**Recorded information:**
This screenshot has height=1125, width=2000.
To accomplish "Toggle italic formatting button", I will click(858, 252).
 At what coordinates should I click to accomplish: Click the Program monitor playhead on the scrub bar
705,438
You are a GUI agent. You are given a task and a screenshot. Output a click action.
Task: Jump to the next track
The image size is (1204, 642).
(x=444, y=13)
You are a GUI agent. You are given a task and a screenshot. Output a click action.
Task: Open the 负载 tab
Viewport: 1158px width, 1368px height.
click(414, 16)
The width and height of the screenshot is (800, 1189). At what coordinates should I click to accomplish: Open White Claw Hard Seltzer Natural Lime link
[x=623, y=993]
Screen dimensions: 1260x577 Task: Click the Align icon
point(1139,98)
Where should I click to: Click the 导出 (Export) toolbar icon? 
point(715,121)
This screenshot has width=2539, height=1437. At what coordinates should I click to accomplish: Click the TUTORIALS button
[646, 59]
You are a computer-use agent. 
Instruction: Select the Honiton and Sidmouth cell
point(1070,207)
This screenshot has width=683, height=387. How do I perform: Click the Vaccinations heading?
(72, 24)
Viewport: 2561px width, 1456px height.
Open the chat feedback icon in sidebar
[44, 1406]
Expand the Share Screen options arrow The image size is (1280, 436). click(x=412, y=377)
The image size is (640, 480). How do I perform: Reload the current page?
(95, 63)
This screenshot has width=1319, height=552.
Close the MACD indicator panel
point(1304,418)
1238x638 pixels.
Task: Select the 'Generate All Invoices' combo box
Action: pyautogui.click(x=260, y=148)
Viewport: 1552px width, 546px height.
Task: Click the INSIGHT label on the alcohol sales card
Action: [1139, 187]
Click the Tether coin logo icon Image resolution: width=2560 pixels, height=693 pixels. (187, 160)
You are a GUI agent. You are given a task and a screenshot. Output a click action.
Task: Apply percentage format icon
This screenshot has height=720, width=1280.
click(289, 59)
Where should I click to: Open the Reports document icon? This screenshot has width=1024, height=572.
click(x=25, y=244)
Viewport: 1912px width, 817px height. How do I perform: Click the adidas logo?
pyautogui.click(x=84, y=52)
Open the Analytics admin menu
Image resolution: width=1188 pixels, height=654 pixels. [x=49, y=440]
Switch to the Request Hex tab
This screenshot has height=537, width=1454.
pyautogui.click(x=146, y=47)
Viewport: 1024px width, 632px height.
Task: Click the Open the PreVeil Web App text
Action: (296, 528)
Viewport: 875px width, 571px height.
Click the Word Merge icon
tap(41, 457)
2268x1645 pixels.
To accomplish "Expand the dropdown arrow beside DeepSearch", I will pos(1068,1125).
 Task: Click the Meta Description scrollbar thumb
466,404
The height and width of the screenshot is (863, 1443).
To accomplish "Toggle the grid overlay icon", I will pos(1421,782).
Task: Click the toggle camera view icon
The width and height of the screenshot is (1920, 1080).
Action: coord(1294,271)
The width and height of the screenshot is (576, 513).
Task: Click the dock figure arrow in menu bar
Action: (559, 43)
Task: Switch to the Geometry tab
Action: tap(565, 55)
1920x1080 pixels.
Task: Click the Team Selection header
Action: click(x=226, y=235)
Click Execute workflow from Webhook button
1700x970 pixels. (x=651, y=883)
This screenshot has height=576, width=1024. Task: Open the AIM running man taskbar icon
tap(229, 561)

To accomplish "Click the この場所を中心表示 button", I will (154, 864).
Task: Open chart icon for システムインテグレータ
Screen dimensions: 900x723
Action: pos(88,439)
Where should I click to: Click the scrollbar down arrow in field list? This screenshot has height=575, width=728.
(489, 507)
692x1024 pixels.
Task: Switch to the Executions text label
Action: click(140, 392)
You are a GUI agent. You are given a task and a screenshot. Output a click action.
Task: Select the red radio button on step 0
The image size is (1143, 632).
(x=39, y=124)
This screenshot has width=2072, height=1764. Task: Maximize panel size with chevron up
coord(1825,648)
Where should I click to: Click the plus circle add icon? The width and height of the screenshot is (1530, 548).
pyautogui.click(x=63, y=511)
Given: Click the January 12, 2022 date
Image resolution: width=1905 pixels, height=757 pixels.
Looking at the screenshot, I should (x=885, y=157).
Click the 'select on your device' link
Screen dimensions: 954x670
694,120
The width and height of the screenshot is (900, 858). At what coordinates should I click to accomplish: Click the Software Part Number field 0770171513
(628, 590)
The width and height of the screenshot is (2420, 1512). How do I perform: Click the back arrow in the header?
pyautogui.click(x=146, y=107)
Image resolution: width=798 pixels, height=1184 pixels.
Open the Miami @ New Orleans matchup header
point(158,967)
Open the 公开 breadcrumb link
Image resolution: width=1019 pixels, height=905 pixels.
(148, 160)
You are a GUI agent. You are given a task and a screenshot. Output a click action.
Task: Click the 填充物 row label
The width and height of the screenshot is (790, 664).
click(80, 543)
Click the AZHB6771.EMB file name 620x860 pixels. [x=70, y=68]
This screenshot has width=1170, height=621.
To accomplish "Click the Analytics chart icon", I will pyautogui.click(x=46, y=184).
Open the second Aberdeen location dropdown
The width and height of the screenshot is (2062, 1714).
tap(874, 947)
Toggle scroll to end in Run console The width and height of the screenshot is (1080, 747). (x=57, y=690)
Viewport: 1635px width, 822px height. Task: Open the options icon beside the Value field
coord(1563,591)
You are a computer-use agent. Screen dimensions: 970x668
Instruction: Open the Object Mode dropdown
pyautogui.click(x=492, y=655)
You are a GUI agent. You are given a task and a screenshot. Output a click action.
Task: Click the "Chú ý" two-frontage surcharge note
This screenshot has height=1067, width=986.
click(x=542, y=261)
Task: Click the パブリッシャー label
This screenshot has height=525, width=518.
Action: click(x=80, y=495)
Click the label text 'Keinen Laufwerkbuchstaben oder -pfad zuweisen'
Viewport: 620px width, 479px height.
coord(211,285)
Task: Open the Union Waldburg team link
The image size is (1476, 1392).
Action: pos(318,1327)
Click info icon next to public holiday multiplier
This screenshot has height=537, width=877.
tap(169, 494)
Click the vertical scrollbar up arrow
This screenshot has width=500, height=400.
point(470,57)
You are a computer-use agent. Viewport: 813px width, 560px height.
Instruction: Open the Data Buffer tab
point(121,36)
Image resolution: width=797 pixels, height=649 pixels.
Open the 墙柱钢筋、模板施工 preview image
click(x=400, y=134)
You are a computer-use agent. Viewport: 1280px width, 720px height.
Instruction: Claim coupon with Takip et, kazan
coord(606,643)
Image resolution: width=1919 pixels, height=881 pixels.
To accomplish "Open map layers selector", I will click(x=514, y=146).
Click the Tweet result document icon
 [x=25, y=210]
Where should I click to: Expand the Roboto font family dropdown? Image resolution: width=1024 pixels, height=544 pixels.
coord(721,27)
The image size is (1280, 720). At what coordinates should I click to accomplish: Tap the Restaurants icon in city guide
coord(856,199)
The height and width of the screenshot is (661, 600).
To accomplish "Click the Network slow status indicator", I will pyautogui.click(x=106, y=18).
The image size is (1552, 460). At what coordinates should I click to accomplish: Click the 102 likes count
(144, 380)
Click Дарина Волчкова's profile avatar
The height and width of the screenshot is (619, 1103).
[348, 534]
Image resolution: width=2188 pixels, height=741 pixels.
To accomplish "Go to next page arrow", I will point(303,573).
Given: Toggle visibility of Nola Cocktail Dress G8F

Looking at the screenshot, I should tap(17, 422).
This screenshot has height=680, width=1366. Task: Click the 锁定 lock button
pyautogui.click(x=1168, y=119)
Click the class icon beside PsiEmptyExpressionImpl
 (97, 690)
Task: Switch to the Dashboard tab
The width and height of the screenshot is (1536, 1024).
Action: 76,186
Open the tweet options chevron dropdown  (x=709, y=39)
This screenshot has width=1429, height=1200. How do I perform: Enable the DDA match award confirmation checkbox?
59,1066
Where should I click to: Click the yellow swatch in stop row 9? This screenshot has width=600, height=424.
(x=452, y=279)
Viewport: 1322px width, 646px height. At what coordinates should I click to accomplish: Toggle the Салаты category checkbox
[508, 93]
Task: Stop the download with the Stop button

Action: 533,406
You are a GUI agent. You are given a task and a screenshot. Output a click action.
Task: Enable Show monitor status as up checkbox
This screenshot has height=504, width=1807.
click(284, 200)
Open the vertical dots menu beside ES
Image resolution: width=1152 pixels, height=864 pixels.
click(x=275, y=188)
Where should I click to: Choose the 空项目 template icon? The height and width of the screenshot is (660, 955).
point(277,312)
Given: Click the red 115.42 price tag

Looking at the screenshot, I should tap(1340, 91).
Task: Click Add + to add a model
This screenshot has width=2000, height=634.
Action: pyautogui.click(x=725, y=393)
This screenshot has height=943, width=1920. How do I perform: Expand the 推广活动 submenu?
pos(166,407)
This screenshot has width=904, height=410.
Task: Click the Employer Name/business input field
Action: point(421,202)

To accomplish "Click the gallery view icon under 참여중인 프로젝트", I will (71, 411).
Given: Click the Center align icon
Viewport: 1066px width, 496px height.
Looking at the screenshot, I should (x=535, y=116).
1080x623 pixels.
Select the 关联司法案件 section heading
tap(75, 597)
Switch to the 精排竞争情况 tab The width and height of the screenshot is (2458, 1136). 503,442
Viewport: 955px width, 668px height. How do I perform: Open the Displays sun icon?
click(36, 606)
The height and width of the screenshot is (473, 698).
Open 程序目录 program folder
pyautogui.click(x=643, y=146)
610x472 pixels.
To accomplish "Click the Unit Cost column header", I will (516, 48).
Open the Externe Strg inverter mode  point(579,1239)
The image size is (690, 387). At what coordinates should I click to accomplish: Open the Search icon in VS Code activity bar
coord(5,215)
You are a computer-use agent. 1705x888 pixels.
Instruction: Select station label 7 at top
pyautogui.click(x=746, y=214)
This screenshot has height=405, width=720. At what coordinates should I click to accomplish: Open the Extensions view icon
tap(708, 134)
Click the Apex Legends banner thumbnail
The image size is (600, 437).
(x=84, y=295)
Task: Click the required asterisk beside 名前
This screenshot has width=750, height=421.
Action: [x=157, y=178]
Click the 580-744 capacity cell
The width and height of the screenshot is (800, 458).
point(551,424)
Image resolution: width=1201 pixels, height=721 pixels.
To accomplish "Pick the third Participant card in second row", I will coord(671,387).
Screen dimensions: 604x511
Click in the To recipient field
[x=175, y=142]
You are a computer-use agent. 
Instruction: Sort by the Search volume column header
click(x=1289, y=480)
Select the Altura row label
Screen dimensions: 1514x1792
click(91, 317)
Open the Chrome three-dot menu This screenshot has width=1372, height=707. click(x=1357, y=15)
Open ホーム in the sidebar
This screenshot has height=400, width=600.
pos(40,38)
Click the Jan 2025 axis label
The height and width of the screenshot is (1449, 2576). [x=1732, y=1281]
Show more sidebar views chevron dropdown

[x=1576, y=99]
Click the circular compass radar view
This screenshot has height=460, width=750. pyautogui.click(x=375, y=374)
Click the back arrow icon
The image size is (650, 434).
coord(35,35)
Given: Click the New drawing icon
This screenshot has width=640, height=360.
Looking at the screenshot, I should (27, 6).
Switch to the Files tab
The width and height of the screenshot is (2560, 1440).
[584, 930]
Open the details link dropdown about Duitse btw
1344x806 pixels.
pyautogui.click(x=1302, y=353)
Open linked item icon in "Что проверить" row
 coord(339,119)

**Task instructions:**
Starting at the line of the material that contains "Given: Click the Center align icon" and ending after the line that contains "click(91, 317)", rewrite those lines with "Unit Cost" swapped for "Unit Price" and nothing else changed.

**Task answer:**
Given: Click the Center align icon
Viewport: 1066px width, 496px height.
Looking at the screenshot, I should (x=535, y=116).
1080x623 pixels.
Select the 关联司法案件 section heading
tap(75, 597)
Switch to the 精排竞争情况 tab The width and height of the screenshot is (2458, 1136). 503,442
Viewport: 955px width, 668px height. How do I perform: Open the Displays sun icon?
click(36, 606)
The height and width of the screenshot is (473, 698).
Open 程序目录 program folder
pyautogui.click(x=643, y=146)
610x472 pixels.
To accomplish "Click the Unit Price column header", I will (516, 48).
Open the Externe Strg inverter mode  point(579,1239)
The image size is (690, 387). At what coordinates should I click to accomplish: Open the Search icon in VS Code activity bar
coord(5,215)
You are a computer-use agent. 1705x888 pixels.
Instruction: Select station label 7 at top
pyautogui.click(x=746, y=214)
This screenshot has height=405, width=720. At what coordinates should I click to accomplish: Open the Extensions view icon
tap(708, 134)
Click the Apex Legends banner thumbnail
The image size is (600, 437).
(x=84, y=295)
Task: Click the required asterisk beside 名前
This screenshot has width=750, height=421.
Action: [x=157, y=178]
Click the 580-744 capacity cell
The width and height of the screenshot is (800, 458).
point(551,424)
Image resolution: width=1201 pixels, height=721 pixels.
To accomplish "Pick the third Participant card in second row", I will coord(671,387).
Screen dimensions: 604x511
Click in the To recipient field
[x=175, y=142]
You are a computer-use agent. 
Instruction: Sort by the Search volume column header
click(x=1289, y=480)
Select the Altura row label
Screen dimensions: 1514x1792
click(91, 317)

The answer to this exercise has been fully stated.